Chief Justice Nandrajog further said that usually while granting clearance to projects, the babus (government officials) do not apply their mind. (Source: File)

THE BOMBAY High Court on Friday directed the Maharashtra State Road Development Corporation (MSRDC) to confine itself to felling mangroves in an area of only 200 sq m to build 10 pillars for the Bandra-Versova Sea Link. Only fell the trees required to make pillars, nothing more than that, Chief Justice Pradeep Nandrajog said.

A bench of Chief Justice Nandrajog and Justice Bharati Dangre was hearing a petition filed by activist Zoru Bhathena seeking direction to cease destruction of mangroves in excess of two stretches 150 sq m and 50 sq m permitted by the Ministry of Environment and Forest in 2013 and revalidated on February 2019.

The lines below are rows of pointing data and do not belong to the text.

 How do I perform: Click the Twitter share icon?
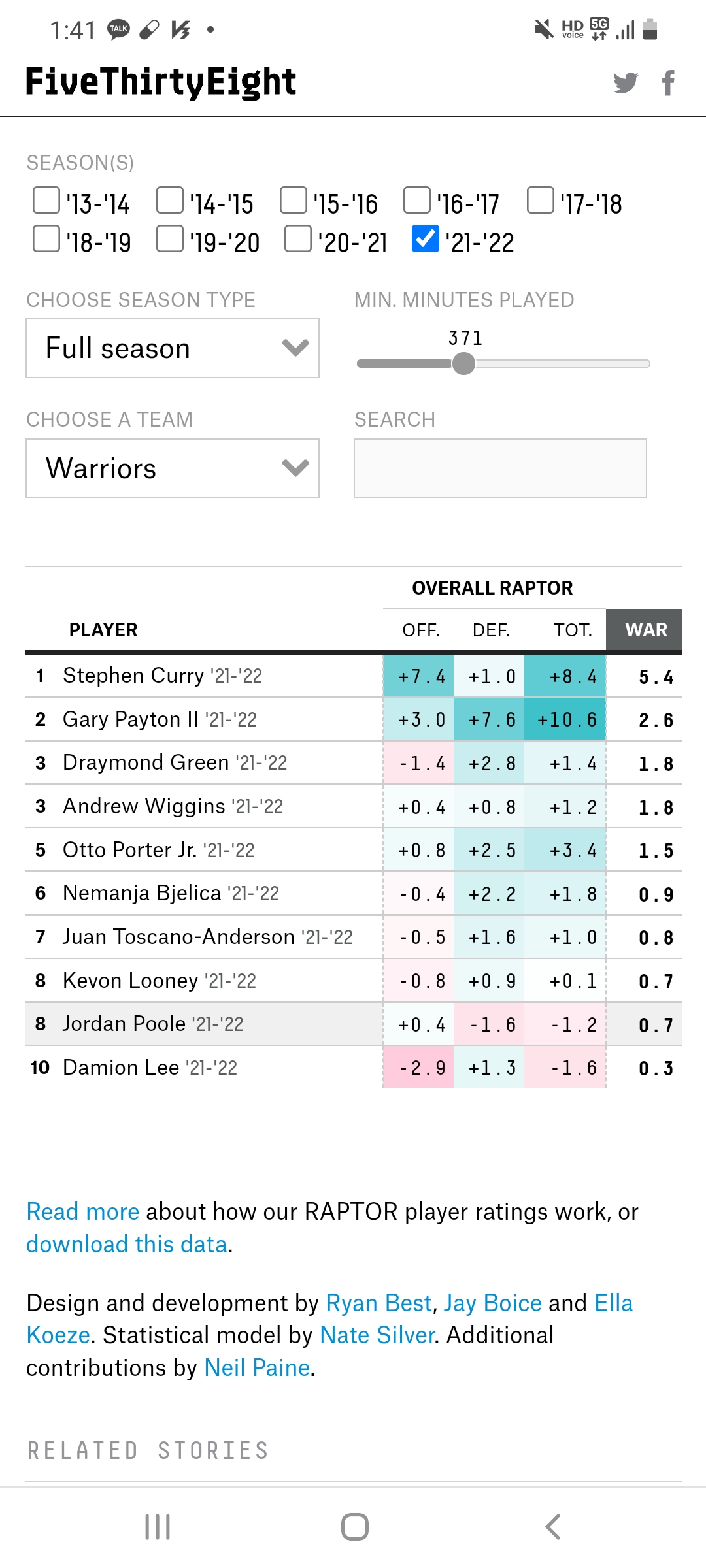pyautogui.click(x=626, y=83)
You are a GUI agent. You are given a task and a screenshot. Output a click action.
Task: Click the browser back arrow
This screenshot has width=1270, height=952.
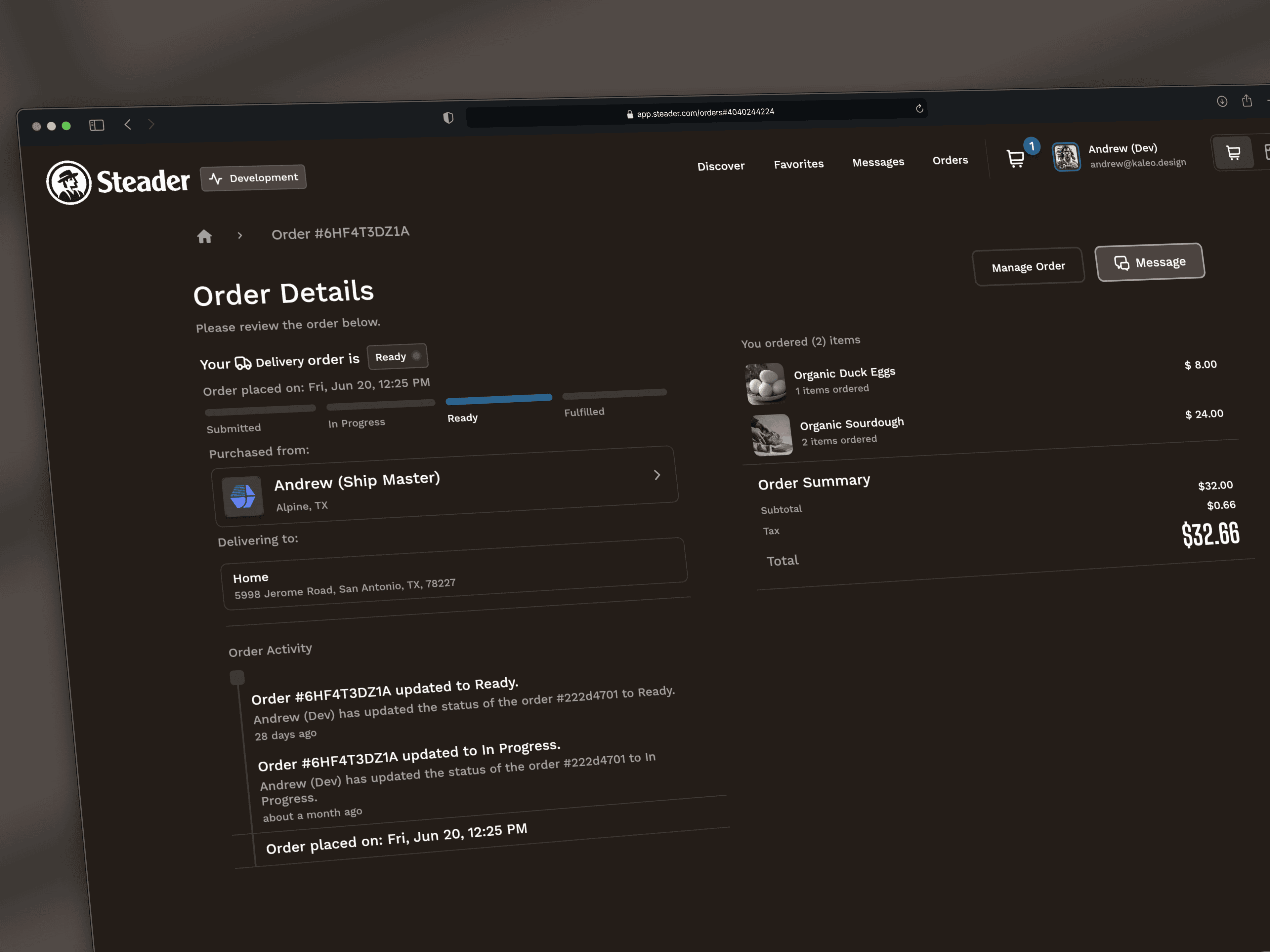point(128,125)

The bench added that till the next hearing, no mangroves other than those on this 200-sq m land permitted under the Coastal Regulation Zone notification of 2011 shall be felled.

Chief Justice Nandrajog further said that usually while granting clearance to projects, the babus (government officials) do not apply their mind.

In February, another HC bench had allowed the MSRDC to fell 1,585 mangroves to construct connectors to the sea link. A pision bench of Justice B R Gavai and Justice N J Jamadar had allowed MSRDC s petition, subject to the corporation filing an affidavit stating that it would abide by all terms and conditions imposed by the forest department, the Maharashtra Coastal Zone Management Authority and the Ministry of Environment & Forests (MoEF).

Bhathena had challenged the HC order before the Supreme Court on the ground that 2.9907 hectare of mangrove forests are proposed to be felled by the MSRDC. The SC had recorded the issue and permitted Bhathena to approach HC again.

The petitioners on Friday told the court that the forest department had permitted the destruction of 2.9907 hectare of mangroves, which is a violation of the conditions imposed by the MoEF and the State Environment Impact Assessment Authority.

Arguing that it is inconceivable that 2.9907 hectare would be required for constructing stilts/pillars for the project, the petitioners argued that there is always some flexibility of distance between two stilts/pillars and the authorities can always design their stilts/pillars to minimise loss to the natural environment by overstepping the mangroves.